The records |
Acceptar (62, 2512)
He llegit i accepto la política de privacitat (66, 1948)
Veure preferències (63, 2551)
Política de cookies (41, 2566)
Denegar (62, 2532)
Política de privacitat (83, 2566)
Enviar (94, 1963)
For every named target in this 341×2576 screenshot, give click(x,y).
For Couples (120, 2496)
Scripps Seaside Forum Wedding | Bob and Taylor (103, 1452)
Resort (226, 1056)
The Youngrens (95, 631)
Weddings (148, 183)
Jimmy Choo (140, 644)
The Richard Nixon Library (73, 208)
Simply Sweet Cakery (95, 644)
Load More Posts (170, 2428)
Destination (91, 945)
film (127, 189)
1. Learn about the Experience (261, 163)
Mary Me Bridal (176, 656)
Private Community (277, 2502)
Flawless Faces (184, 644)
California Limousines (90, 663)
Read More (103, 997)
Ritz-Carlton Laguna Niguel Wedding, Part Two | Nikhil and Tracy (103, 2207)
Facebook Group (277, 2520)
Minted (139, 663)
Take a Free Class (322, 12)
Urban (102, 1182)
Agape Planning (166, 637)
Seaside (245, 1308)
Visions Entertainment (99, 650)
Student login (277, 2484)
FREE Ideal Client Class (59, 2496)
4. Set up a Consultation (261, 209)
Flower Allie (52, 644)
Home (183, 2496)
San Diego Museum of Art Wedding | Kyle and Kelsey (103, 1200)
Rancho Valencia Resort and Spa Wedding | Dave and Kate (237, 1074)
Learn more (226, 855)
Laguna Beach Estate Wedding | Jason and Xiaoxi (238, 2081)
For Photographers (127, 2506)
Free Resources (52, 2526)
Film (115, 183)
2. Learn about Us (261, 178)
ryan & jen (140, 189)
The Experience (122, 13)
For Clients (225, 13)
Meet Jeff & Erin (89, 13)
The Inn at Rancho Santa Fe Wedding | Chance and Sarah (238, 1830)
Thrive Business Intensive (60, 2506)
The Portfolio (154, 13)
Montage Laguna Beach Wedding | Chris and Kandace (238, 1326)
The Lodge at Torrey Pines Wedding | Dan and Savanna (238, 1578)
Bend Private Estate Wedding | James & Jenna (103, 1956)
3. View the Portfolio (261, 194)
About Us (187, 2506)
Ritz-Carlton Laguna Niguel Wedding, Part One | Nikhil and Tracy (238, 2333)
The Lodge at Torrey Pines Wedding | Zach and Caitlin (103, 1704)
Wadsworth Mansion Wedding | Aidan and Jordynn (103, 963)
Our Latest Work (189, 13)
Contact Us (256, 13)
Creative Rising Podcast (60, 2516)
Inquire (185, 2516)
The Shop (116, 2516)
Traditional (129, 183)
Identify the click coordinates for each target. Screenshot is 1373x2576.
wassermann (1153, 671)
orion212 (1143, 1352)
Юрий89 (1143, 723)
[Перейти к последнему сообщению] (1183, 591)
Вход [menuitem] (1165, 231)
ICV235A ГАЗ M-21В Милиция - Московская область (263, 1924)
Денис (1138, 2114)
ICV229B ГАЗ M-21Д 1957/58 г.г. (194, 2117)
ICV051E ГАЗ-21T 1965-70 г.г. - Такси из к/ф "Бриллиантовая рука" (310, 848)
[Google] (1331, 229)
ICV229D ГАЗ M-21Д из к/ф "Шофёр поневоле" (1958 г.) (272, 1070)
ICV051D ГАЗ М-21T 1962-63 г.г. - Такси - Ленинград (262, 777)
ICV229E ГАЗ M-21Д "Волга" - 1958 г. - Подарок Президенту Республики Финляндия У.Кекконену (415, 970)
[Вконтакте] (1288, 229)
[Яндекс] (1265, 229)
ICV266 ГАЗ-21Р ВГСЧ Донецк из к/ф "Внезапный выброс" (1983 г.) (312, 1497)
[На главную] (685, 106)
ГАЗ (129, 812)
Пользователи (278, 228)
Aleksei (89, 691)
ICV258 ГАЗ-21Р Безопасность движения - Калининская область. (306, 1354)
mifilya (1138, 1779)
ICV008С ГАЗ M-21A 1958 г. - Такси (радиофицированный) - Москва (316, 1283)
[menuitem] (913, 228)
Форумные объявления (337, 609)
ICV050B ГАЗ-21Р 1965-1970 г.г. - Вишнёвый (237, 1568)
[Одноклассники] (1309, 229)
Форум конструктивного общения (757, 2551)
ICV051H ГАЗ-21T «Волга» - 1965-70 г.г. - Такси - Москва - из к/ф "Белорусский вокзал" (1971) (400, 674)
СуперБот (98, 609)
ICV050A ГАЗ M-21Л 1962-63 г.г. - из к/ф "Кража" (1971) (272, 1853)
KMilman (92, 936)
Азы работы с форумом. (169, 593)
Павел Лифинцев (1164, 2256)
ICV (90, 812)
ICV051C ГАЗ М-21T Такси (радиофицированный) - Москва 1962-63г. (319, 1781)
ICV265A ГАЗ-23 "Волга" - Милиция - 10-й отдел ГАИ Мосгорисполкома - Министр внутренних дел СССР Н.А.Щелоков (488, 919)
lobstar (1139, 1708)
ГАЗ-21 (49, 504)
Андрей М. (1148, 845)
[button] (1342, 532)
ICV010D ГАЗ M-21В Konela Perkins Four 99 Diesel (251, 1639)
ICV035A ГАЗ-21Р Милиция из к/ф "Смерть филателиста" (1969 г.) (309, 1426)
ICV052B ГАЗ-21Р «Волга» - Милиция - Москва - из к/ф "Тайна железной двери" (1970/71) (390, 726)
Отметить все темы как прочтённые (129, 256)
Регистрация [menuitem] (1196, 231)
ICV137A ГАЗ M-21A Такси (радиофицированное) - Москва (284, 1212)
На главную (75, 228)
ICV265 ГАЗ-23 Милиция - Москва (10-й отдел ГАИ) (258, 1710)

Task item |
Everything above from the line containing "ryan & jen (140, 189)" through the line containing "Юрий89 (1143, 723)" must be copied exactly. Nothing outside that range belongs in the answer.

Written reply |
ryan & jen (140, 189)
The Experience (122, 13)
For Clients (225, 13)
Meet Jeff & Erin (89, 13)
The Inn at Rancho Santa Fe Wedding | Chance and Sarah (238, 1830)
Thrive Business Intensive (60, 2506)
The Portfolio (154, 13)
Montage Laguna Beach Wedding | Chris and Kandace (238, 1326)
The Lodge at Torrey Pines Wedding | Dan and Savanna (238, 1578)
Bend Private Estate Wedding | James & Jenna (103, 1956)
3. View the Portfolio (261, 194)
About Us (187, 2506)
Ritz-Carlton Laguna Niguel Wedding, Part One | Nikhil and Tracy (238, 2333)
The Lodge at Torrey Pines Wedding | Zach and Caitlin (103, 1704)
Wadsworth Mansion Wedding | Aidan and Jordynn (103, 963)
Our Latest Work (189, 13)
Contact Us (256, 13)
Creative Rising Podcast (60, 2516)
Inquire (185, 2516)
The Shop (116, 2516)
Traditional (129, 183)
Identify the click coordinates for each target. Screenshot is 1373x2576.
wassermann (1153, 671)
orion212 (1143, 1352)
Юрий89 (1143, 723)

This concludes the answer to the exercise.